Gladbrook-Reinbeck school district’s website uses a cartoon figure of a long-haired, bushy-mustached soldier in uniform. A sword dangles from his belt.

He’s dressed in blue, one of the school colors. At other times, he’s worn pink, green, orange and yellow.

“We call him ‘the Rebel guy,’ ” said John Olson, the school’s activity director and coach of the Rebels’ playoff-qualifying football team.

Concerns over the use of Confederate caricatures as mascots is not just a recent phenomenon. In 2003, Ole Miss removed Colonel Reb, which many said bore resemblance to a white plantation owner, as the school’s official mascot. The university has continued to distance itself from the Colonel Reb image in the years since.

But Olson said the mascot has no hidden meaning or connection to Confederate heritage.

“At no time would we ever want to talk about the Confederacy,” Olson said.

Sioux Central also has a uniformed cartoon mascot that appears on its website. This one is dressed in red.

Other rebels

Jim Cox, superintendent at Northeast, said he interprets Rebels as something that has nothing to do with the Confederacy.

To him, it’s more like a James Dean figure in the 1955 film, “Rebel Without a Cause.”

The word had a non-Confederate resurgence after World War II. Marlon Brando portrayed a motorcycle gang member in the 1953 film “The Wild One.” His character was asked, “what are you rebelling against?” His answer: “Whaddaya got?”

“The Rebel” was a TV series in the early 1960s — that storyline, though, featured a former Confederate soldier traveling through the American West.

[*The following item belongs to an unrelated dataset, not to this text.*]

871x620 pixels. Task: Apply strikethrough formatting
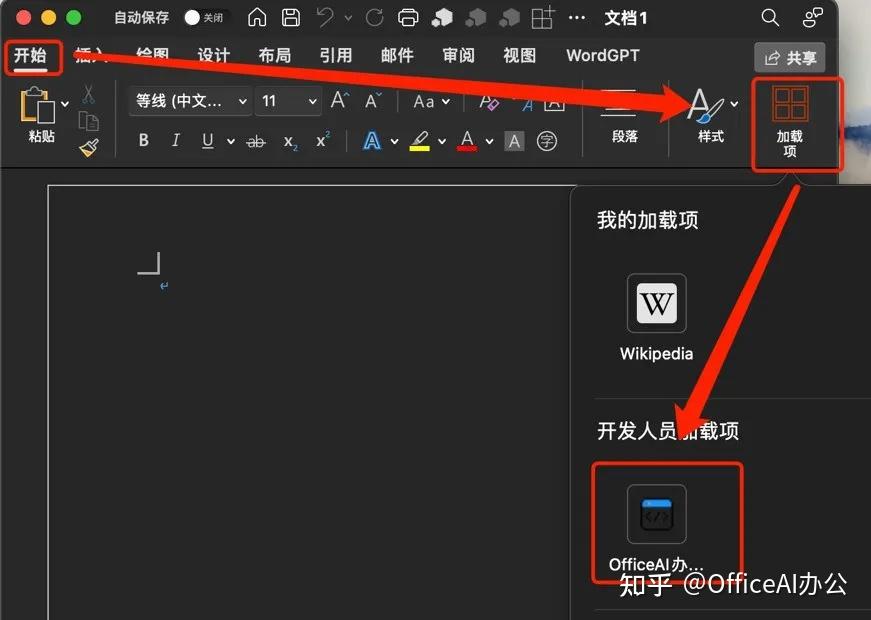click(255, 141)
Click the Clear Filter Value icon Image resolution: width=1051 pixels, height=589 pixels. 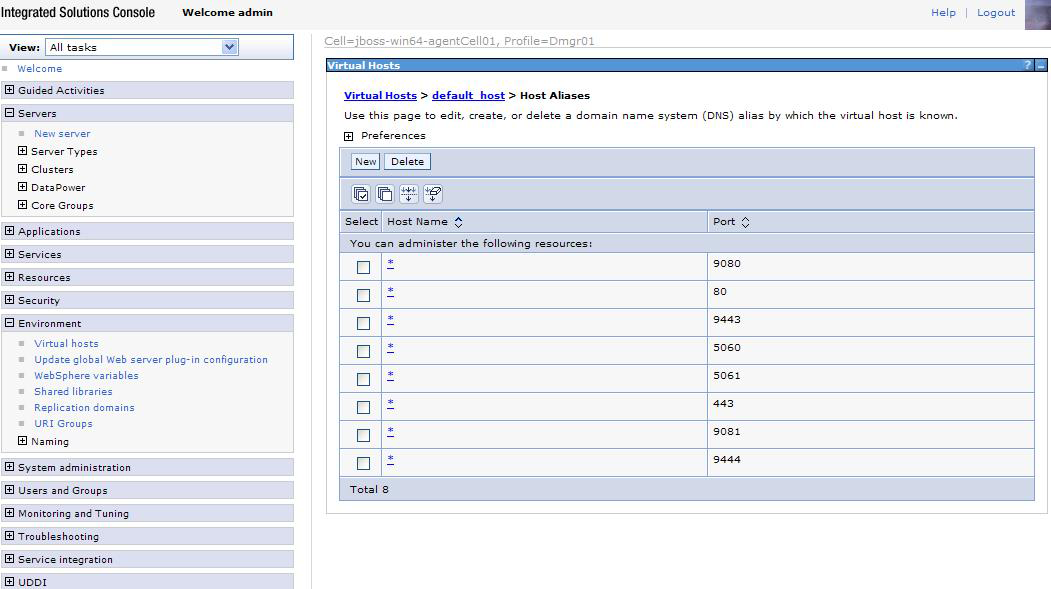point(433,194)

Gladbrook-Reinbeck has had the Rebel nickname since 1988, after the Gladbrook Panthers and the Reinbeck Rams went to a reorganization.

Confederate flag

Northeast’s Cox said the issue of the school’s nickname hasn’t come up at school board or administrative meetings.

However, he’s aware of the debate about symbols and terms of the Confederacy. South Carolina removed the Confederate battle flag from the grounds of its Statehouse this month. College leaders in Mississippi have called on state leaders there to change the state flag, which features Confederate imagery.

“Sometimes the American people have knee-jerk reactions,” Cox said. “I’m glad they took that flag down. But the flag didn’t kill those people.”

Des Moines North girls’ basketball coach Haywood Boston, a black man who attended high school in Plymouth, N.C., when the area was undergoing desegregation, has strong opinions about the flag.

For Iowa schools, though, he’s not adamant about changing Rebel nicknames.

“Should a high school get rid of it? I don’t know,” Boston said.

Boston said Confederate flags were a symbol of intimidation where he grew up.

“Deep in those wooded areas, they had those flags,” Boston said. “You just saw it and got out of the way.”

Changing landscape

Iowa’s high school nicknames have changed over time. Once-popular girls’ teams with the suffix “-ettes” used to dominate the sports landscape. Few remain.

Discussions about mascots related to American Indians have occasionally surfaced.

Bud Legg, the information director at the Iowa High School Athletic Association, helped compile a list of 1,100 schools, including many of their mascots.

Some insenstive names have come and gone. Iowa schools still use mascots modeled after American Indians: Warriors, Chiefs and Indians, for example.

He said team names have traditionally been determined by the schools; the state doesn’t get involved.

“Whatever the reason there was, it seemed to fit the culture of the community,” Legg said. “If there’s any change to be made, it has to be made at the local level.”

Gladbrook-Reinbeck’s Olson said communication can help make sure there’s understanding that his Rebels — the ones at the state baseball tournament Friday — are not representing Confederate symbols.

“It’s important for people to understand what’s going on,” Olson said.